**Directions:** Render the material below as a Markdown table with the columns Row and Text, giving each non-blank line its own row number.

**Data:**

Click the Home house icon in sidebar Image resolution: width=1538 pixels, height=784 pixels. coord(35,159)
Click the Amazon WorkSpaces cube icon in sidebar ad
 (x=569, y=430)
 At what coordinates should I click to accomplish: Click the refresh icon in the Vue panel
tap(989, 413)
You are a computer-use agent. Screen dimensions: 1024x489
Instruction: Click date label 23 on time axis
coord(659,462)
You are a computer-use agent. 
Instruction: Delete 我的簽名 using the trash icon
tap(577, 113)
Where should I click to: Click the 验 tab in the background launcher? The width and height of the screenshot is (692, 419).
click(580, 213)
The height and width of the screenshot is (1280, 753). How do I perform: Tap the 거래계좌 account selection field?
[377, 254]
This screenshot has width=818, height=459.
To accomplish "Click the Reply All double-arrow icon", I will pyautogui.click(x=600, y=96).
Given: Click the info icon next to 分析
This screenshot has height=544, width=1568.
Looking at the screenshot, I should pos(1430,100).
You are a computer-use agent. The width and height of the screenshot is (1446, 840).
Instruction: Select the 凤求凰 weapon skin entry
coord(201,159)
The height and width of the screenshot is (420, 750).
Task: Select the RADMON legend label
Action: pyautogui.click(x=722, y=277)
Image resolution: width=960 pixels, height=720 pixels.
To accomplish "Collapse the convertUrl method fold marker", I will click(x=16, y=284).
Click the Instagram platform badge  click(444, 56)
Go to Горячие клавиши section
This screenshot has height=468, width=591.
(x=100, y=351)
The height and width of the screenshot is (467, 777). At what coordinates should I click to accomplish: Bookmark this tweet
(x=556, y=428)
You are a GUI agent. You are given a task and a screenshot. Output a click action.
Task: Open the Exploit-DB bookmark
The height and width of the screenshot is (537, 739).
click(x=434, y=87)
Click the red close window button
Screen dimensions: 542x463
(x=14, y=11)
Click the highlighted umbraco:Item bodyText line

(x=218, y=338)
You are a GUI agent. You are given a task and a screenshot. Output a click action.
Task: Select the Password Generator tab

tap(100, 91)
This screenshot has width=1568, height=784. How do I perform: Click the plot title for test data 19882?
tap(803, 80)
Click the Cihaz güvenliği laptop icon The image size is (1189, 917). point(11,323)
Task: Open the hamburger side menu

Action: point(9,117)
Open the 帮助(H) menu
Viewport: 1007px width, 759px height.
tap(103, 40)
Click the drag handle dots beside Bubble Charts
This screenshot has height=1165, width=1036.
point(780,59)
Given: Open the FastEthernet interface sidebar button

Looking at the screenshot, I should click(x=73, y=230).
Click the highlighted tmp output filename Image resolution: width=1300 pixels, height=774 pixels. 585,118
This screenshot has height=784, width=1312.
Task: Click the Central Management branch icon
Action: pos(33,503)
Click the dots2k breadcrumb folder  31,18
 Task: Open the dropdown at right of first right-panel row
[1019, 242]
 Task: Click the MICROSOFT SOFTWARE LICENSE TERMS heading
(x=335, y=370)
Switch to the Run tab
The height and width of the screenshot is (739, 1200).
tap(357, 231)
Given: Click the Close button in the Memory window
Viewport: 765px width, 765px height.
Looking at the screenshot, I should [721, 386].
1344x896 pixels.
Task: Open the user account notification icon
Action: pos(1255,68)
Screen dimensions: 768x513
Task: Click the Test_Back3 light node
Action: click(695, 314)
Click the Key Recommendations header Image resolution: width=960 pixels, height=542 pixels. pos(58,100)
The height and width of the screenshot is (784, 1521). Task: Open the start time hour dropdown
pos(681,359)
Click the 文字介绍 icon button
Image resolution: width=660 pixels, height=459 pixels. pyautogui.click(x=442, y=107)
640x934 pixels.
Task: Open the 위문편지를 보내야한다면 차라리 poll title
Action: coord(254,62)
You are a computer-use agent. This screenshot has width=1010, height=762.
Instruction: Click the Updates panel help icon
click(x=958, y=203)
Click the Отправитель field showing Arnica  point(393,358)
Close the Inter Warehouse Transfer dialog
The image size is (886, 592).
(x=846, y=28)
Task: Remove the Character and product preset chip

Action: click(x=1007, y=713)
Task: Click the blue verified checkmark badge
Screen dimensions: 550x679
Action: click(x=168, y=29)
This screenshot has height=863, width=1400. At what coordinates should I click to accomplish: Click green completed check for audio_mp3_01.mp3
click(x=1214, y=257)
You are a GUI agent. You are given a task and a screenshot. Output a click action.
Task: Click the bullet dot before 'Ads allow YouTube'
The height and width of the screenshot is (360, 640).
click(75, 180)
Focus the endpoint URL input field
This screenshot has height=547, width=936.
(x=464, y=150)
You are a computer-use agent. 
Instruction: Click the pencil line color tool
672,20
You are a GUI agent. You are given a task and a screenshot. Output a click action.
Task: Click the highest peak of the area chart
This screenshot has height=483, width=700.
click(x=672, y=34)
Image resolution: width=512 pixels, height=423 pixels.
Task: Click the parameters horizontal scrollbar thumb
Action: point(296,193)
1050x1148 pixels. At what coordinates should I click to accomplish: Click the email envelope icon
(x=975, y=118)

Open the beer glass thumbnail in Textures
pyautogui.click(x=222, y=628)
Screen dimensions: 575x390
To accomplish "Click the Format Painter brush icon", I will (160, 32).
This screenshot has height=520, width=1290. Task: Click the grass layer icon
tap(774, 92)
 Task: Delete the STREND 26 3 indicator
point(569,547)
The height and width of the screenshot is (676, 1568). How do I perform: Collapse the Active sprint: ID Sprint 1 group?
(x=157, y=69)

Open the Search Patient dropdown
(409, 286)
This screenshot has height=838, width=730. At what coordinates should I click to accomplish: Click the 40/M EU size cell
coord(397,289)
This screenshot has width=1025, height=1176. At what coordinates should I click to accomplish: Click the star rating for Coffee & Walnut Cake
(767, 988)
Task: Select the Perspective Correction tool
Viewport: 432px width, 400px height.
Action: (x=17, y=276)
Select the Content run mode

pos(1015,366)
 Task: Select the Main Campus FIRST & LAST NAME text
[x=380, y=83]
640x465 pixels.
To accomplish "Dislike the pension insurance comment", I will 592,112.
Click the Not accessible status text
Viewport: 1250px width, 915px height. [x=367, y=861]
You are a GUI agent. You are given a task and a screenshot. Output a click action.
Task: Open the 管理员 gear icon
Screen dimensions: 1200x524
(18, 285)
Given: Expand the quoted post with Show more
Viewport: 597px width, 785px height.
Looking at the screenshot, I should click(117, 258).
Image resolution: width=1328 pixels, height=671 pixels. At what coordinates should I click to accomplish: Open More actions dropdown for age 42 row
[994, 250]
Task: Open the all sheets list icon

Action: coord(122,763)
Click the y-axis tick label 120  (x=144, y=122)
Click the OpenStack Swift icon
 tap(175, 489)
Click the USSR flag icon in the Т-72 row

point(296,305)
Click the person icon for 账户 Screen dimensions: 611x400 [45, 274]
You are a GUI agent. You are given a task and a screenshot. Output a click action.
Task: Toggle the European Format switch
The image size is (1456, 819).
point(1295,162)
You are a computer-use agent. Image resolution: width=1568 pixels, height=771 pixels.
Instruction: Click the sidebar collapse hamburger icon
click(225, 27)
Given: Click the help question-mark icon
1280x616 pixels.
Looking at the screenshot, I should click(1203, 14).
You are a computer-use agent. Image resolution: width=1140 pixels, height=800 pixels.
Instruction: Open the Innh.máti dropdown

**Response for this exercise:**
| Row | Text |
|---|---|
| 1 | Click the Home house icon in sidebar Image resolution: width=1538 pixels, height=784 pixels. coord(35,159) |
| 2 | Click the Amazon WorkSpaces cube icon in sidebar ad |
| 3 |  (x=569, y=430) |
| 4 |  At what coordinates should I click to accomplish: Click the refresh icon in the Vue panel |
| 5 | tap(989, 413) |
| 6 | You are a computer-use agent. Screen dimensions: 1024x489 |
| 7 | Instruction: Click date label 23 on time axis |
| 8 | coord(659,462) |
| 9 | You are a computer-use agent.  |
| 10 | Instruction: Delete 我的簽名 using the trash icon |
| 11 | tap(577, 113) |
| 12 | Where should I click to: Click the 验 tab in the background launcher? The width and height of the screenshot is (692, 419). |
| 13 | click(580, 213) |
| 14 | The height and width of the screenshot is (1280, 753). How do I perform: Tap the 거래계좌 account selection field? |
| 15 | [377, 254] |
| 16 | This screenshot has width=818, height=459. |
| 17 | To accomplish "Click the Reply All double-arrow icon", I will pyautogui.click(x=600, y=96). |
| 18 | Given: Click the info icon next to 分析 |
| 19 | This screenshot has height=544, width=1568. |
| 20 | Looking at the screenshot, I should pos(1430,100). |
| 21 | You are a computer-use agent. The width and height of the screenshot is (1446, 840). |
| 22 | Instruction: Select the 凤求凰 weapon skin entry |
| 23 | coord(201,159) |
| 24 | The height and width of the screenshot is (420, 750). |
| 25 | Task: Select the RADMON legend label |
| 26 | Action: pyautogui.click(x=722, y=277) |
| 27 | Image resolution: width=960 pixels, height=720 pixels. |
| 28 | To accomplish "Collapse the convertUrl method fold marker", I will click(x=16, y=284). |
| 29 | Click the Instagram platform badge  click(444, 56) |
| 30 | Go to Горячие клавиши section |
| 31 | This screenshot has height=468, width=591. |
| 32 | (x=100, y=351) |
| 33 | The height and width of the screenshot is (467, 777). At what coordinates should I click to accomplish: Bookmark this tweet |
| 34 | (x=556, y=428) |
| 35 | You are a GUI agent. You are given a task and a screenshot. Output a click action. |
| 36 | Task: Open the Exploit-DB bookmark |
| 37 | The height and width of the screenshot is (537, 739). |
| 38 | click(x=434, y=87) |
| 39 | Click the red close window button |
| 40 | Screen dimensions: 542x463 |
| 41 | (x=14, y=11) |
| 42 | Click the highlighted umbraco:Item bodyText line |
| 43 | (x=218, y=338) |
| 44 | You are a GUI agent. You are given a task and a screenshot. Output a click action. |
| 45 | Task: Select the Password Generator tab |
| 46 | tap(100, 91) |
| 47 | This screenshot has width=1568, height=784. How do I perform: Click the plot title for test data 19882? |
| 48 | tap(803, 80) |
| 49 | Click the Cihaz güvenliği laptop icon The image size is (1189, 917). point(11,323) |
| 50 | Task: Open the hamburger side menu |
| 51 | Action: point(9,117) |
| 52 | Open the 帮助(H) menu |
| 53 | Viewport: 1007px width, 759px height. |
| 54 | tap(103, 40) |
| 55 | Click the drag handle dots beside Bubble Charts |
| 56 | This screenshot has height=1165, width=1036. |
| 57 | point(780,59) |
| 58 | Given: Open the FastEthernet interface sidebar button |
| 59 | Looking at the screenshot, I should click(x=73, y=230). |
| 60 | Click the highlighted tmp output filename Image resolution: width=1300 pixels, height=774 pixels. 585,118 |
| 61 | This screenshot has height=784, width=1312. |
| 62 | Task: Click the Central Management branch icon |
| 63 | Action: pos(33,503) |
| 64 | Click the dots2k breadcrumb folder  31,18 |
| 65 |  Task: Open the dropdown at right of first right-panel row |
| 66 | [1019, 242] |
| 67 |  Task: Click the MICROSOFT SOFTWARE LICENSE TERMS heading |
| 68 | (x=335, y=370) |
| 69 | Switch to the Run tab |
| 70 | The height and width of the screenshot is (739, 1200). |
| 71 | tap(357, 231) |
| 72 | Given: Click the Close button in the Memory window |
| 73 | Viewport: 765px width, 765px height. |
| 74 | Looking at the screenshot, I should [721, 386]. |
| 75 | 1344x896 pixels. |
| 76 | Task: Open the user account notification icon |
| 77 | Action: pos(1255,68) |
| 78 | Screen dimensions: 768x513 |
| 79 | Task: Click the Test_Back3 light node |
| 80 | Action: click(695, 314) |
| 81 | Click the Key Recommendations header Image resolution: width=960 pixels, height=542 pixels. pos(58,100) |
| 82 | The height and width of the screenshot is (784, 1521). Task: Open the start time hour dropdown |
| 83 | pos(681,359) |
| 84 | Click the 文字介绍 icon button |
| 85 | Image resolution: width=660 pixels, height=459 pixels. pyautogui.click(x=442, y=107) |
| 86 | 640x934 pixels. |
| 87 | Task: Open the 위문편지를 보내야한다면 차라리 poll title |
| 88 | Action: coord(254,62) |
| 89 | You are a computer-use agent. This screenshot has width=1010, height=762. |
| 90 | Instruction: Click the Updates panel help icon |
| 91 | click(x=958, y=203) |
| 92 | Click the Отправитель field showing Arnica  point(393,358) |
| 93 | Close the Inter Warehouse Transfer dialog |
| 94 | The image size is (886, 592). |
| 95 | (x=846, y=28) |
| 96 | Task: Remove the Character and product preset chip |
| 97 | Action: click(x=1007, y=713) |
| 98 | Task: Click the blue verified checkmark badge |
| 99 | Screen dimensions: 550x679 |
| 100 | Action: click(x=168, y=29) |
| 101 | This screenshot has height=863, width=1400. At what coordinates should I click to accomplish: Click green completed check for audio_mp3_01.mp3 |
| 102 | click(x=1214, y=257) |
| 103 | You are a GUI agent. You are given a task and a screenshot. Output a click action. |
| 104 | Task: Click the bullet dot before 'Ads allow YouTube' |
| 105 | The height and width of the screenshot is (360, 640). |
| 106 | click(75, 180) |
| 107 | Focus the endpoint URL input field |
| 108 | This screenshot has height=547, width=936. |
| 109 | (x=464, y=150) |
| 110 | You are a computer-use agent.  |
| 111 | Instruction: Click the pencil line color tool |
| 112 | 672,20 |
| 113 | You are a GUI agent. You are given a task and a screenshot. Output a click action. |
| 114 | Task: Click the highest peak of the area chart |
| 115 | This screenshot has height=483, width=700. |
| 116 | click(x=672, y=34) |
| 117 | Image resolution: width=512 pixels, height=423 pixels. |
| 118 | Task: Click the parameters horizontal scrollbar thumb |
| 119 | Action: point(296,193) |
| 120 | 1050x1148 pixels. At what coordinates should I click to accomplish: Click the email envelope icon |
| 121 | (x=975, y=118) |
| 122 | Open the beer glass thumbnail in Textures |
| 123 | pyautogui.click(x=222, y=628) |
| 124 | Screen dimensions: 575x390 |
| 125 | To accomplish "Click the Format Painter brush icon", I will (160, 32). |
| 126 | This screenshot has height=520, width=1290. Task: Click the grass layer icon |
| 127 | tap(774, 92) |
| 128 |  Task: Delete the STREND 26 3 indicator |
| 129 | point(569,547) |
| 130 | The height and width of the screenshot is (676, 1568). How do I perform: Collapse the Active sprint: ID Sprint 1 group? |
| 131 | (x=157, y=69) |
| 132 | Open the Search Patient dropdown |
| 133 | (409, 286) |
| 134 | This screenshot has height=838, width=730. At what coordinates should I click to accomplish: Click the 40/M EU size cell |
| 135 | coord(397,289) |
| 136 | This screenshot has width=1025, height=1176. At what coordinates should I click to accomplish: Click the star rating for Coffee & Walnut Cake |
| 137 | (767, 988) |
| 138 | Task: Select the Perspective Correction tool |
| 139 | Viewport: 432px width, 400px height. |
| 140 | Action: (x=17, y=276) |
| 141 | Select the Content run mode |
| 142 | pos(1015,366) |
| 143 |  Task: Select the Main Campus FIRST & LAST NAME text |
| 144 | [x=380, y=83] |
| 145 | 640x465 pixels. |
| 146 | To accomplish "Dislike the pension insurance comment", I will 592,112. |
| 147 | Click the Not accessible status text |
| 148 | Viewport: 1250px width, 915px height. [x=367, y=861] |
| 149 | You are a GUI agent. You are given a task and a screenshot. Output a click action. |
| 150 | Task: Open the 管理员 gear icon |
| 151 | Screen dimensions: 1200x524 |
| 152 | (18, 285) |
| 153 | Given: Expand the quoted post with Show more |
| 154 | Viewport: 597px width, 785px height. |
| 155 | Looking at the screenshot, I should click(117, 258). |
| 156 | Image resolution: width=1328 pixels, height=671 pixels. At what coordinates should I click to accomplish: Open More actions dropdown for age 42 row |
| 157 | [994, 250] |
| 158 | Task: Open the all sheets list icon |
| 159 | Action: coord(122,763) |
| 160 | Click the y-axis tick label 120  (x=144, y=122) |
| 161 | Click the OpenStack Swift icon |
| 162 |  tap(175, 489) |
| 163 | Click the USSR flag icon in the Т-72 row |
| 164 | point(296,305) |
| 165 | Click the person icon for 账户 Screen dimensions: 611x400 [45, 274] |
| 166 | You are a GUI agent. You are given a task and a screenshot. Output a click action. |
| 167 | Task: Toggle the European Format switch |
| 168 | The image size is (1456, 819). |
| 169 | point(1295,162) |
| 170 | You are a computer-use agent. Image resolution: width=1568 pixels, height=771 pixels. |
| 171 | Instruction: Click the sidebar collapse hamburger icon |
| 172 | click(225, 27) |
| 173 | Given: Click the help question-mark icon |
| 174 | 1280x616 pixels. |
| 175 | Looking at the screenshot, I should click(1203, 14). |
| 176 | You are a computer-use agent. Image resolution: width=1140 pixels, height=800 pixels. |
| 177 | Instruction: Open the Innh.máti dropdown |